Wiener Zeitung | Manisha Jothardy

Manisha Jothardy im Gespräch mit Christian Waldvogel, anhand der Ausstellung Weltraum — Die Kunst und ein Traum in der Kunsthalle Wien.


Wiener Zeitung vom 31.03.2011



Wiener Zeitung:

Der Mensch ist seit jeher vom Weltall fasziniert. Was reizt Sie daran?

Christian Waldvogel:

Ich bin natürlich von der Weite des Weltraums fasziniert. Vor allem aber verbindet sich damit für mich der Wunsch, von außen auf die Dinge zu schauen.

Dieser Blick aus der Distanz entspricht ja grundsätzlich einer künstlerischen Haltung und der damit verbundenen Hinterfragung des Systems, in dem man lebt. Und das System ist - weit gefasst - das Universum. Ich frage mich auch, ob der Mensch sich aus seiner Welt hinausprojizieren kann, um auf sich selbst zurückzuschauen.

Für Ihren bei der Architekturbiennale Venedig 2004 vorgestellten "Globus Cassus" müsste sich der Mensch quasi ins Erdinnere projizieren. Er sieht die Umwandlung der Erde in eine hohle, auf der Innenseite bewohnbare Sphäre vor. Welche Idee steckt dahinter?

"Globus Cassus" ist ein Gegenmodell zu unserer Welt, das es uns ermöglicht, diese besser zu verstehen. Das Projekt ist detailliert ausgearbeitet und integriert viele Technologien, die erst erfunden werden müssten. Ebenso die Menschen, die dieses Hohlkonstrukt bevölkern könnten.

In der Kunsthalle Wien zeigen Sie die Arbeit "Galileos Missing Argument". Was zeichnet sie aus?

Das ist auch eine klassische Blick-von-außen-Geschichte. Hätte Galileo mit dem Inquisitionsgericht auf den Mond reisen können, wäre er der Verurteilung entgangen. Er hätte dadurch beweisen können, dass sich die Erde um ihre eigene Achse dreht.

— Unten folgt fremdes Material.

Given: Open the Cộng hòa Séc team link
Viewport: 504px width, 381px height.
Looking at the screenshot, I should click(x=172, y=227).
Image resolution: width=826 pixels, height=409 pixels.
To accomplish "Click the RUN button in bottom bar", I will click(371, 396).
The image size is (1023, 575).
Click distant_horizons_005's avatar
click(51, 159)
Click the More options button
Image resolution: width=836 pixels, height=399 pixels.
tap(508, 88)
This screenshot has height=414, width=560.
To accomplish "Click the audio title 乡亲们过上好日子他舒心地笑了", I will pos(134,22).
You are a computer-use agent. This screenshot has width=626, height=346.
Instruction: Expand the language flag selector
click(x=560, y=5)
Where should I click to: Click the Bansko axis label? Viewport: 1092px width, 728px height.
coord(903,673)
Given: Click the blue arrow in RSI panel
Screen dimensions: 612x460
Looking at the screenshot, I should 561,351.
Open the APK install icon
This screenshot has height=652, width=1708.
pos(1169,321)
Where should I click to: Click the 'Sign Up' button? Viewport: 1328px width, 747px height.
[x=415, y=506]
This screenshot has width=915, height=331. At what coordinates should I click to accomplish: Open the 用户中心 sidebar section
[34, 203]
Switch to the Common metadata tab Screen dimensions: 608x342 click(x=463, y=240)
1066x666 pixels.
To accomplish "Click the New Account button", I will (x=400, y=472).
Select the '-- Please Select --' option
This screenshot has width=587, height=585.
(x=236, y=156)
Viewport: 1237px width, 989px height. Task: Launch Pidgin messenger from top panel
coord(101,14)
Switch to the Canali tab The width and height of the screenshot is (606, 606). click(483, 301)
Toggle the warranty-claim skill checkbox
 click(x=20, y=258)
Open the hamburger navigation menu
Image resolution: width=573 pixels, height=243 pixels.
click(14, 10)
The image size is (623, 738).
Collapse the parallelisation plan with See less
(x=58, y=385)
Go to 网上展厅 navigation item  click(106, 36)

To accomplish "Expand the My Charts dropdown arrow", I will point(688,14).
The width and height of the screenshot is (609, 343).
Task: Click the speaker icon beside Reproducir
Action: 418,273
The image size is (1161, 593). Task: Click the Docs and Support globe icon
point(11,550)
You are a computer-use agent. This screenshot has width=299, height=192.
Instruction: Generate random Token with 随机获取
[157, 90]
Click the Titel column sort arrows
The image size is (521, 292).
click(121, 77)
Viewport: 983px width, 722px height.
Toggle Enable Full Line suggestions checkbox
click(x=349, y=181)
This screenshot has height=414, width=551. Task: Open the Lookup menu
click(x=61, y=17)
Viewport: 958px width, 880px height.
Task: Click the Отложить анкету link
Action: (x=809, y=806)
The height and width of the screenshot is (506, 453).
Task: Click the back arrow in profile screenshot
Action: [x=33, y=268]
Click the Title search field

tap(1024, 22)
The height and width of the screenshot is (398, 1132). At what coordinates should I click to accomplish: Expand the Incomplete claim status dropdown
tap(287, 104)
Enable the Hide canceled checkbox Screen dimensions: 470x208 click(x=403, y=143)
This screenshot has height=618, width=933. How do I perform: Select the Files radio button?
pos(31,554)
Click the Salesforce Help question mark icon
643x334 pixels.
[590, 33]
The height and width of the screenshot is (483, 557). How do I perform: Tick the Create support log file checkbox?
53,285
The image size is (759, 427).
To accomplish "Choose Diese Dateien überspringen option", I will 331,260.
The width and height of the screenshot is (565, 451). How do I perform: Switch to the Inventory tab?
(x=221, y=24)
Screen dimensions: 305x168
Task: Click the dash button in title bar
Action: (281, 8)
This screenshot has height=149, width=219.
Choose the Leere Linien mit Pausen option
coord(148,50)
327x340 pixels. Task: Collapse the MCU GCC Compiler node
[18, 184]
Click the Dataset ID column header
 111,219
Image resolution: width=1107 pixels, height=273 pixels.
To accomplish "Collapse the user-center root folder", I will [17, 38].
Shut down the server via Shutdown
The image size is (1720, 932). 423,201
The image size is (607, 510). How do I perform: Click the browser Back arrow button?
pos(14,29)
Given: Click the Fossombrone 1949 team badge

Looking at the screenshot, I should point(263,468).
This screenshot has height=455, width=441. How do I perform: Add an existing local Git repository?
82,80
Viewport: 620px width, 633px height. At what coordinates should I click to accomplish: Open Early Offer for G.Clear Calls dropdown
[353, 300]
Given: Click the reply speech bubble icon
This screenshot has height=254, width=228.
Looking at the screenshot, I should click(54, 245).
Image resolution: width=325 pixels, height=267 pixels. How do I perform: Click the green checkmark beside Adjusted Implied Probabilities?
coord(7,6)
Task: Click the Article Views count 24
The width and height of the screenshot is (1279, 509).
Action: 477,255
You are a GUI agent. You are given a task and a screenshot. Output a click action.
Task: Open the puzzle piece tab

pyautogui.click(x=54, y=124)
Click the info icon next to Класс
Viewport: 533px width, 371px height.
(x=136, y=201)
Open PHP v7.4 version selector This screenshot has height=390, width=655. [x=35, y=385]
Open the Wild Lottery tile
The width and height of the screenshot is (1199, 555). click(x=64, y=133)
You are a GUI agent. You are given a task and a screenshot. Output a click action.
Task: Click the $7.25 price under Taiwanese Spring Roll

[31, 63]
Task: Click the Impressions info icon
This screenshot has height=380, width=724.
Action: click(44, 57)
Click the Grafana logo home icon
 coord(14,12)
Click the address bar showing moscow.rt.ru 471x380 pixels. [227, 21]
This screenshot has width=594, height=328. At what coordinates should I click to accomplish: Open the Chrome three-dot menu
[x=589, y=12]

Sie haben den historischen Gegebenheiten ein Kapitel hinzugefügt?

Ich habe an Galileos "Dialog über die zwei wichtigsten Weltsysteme, das ptolemäische und das kopernikanische" weitergeschrieben und mich dabei der Figuren bedient, denen Galileo im Original von 1632 seine Überlegungen in den Mund gelegt hat. Die Texte sind Teil einer Installation, zu der auch ein Leuchtkasten-Foto zählt. Es zeigt die Erde vom Mond aus. Eine Woche, bevor Galileo der Prozess gemacht wurde.

Das wäre ja ein vor der Erfindung der Fotografie entstandenes Foto?

Das ist natürlich simuliert. Da die Mondoberfläche unveränderlich ist - man könnte dort einen Stein fallen lassen und er läge in 300 Jahren noch dort -, lässt sich das rückwirkend den Tatsachen entsprechend darstellen. Ich habe Aufnahmen der Nasa zusammengesetzt und die Position der Erde, der Sonne und des Mondes in Galileos Zeit zurückgerechnet.

Sie bearbeiten für Ihre Arbeit öfter Aufnahmen der Nasa. Stellt sich Ihnen in diesem Zusammenhang nicht auch die Frage nach dem Wahrheitsgehalt von Bildern?

Die Wahrheit des Bildes ist ein schwieriges Thema. In gewisser Weise arbeitet man ja immer mit bildgebenden Verfahren, die ja an sich schon eine gewisse Form der Interpretation sind. Wenn ich auf diese Dateien zurückgreife, interessiert mich mehr, welche Vorstellungen, welche Momente des Staunens sie auslösen.

Denken Sie, dass der Weltraum als Sehnsuchtsort überhaupt noch zur Verfügung steht? Den Traum von einer Reise ins All haben sich ein paar Wohlhabende bereits erfüllt. Längst gibt es Bauvorhaben für Hotelanlagen am Mond.

Ich glaube, dass all das in der Vorstellung viel besser ist. Die Wahrheit ist ja mitunter sehr ernüchternd, auch aufgrund der zeitlichen Begrenzung der Erlebnisse. Rein Imaginiertes kennt dagegen kein zeitliches Limit.

Verbindet sich die Sehnsucht nach Unendlichkeit am meisten mit dem Nachdenken über das Universum?

Und die Sehnsucht nach der Frage unseres Ursprungs. Denn egal wohin ich schaue: Zuhinterst liegt der Urknall.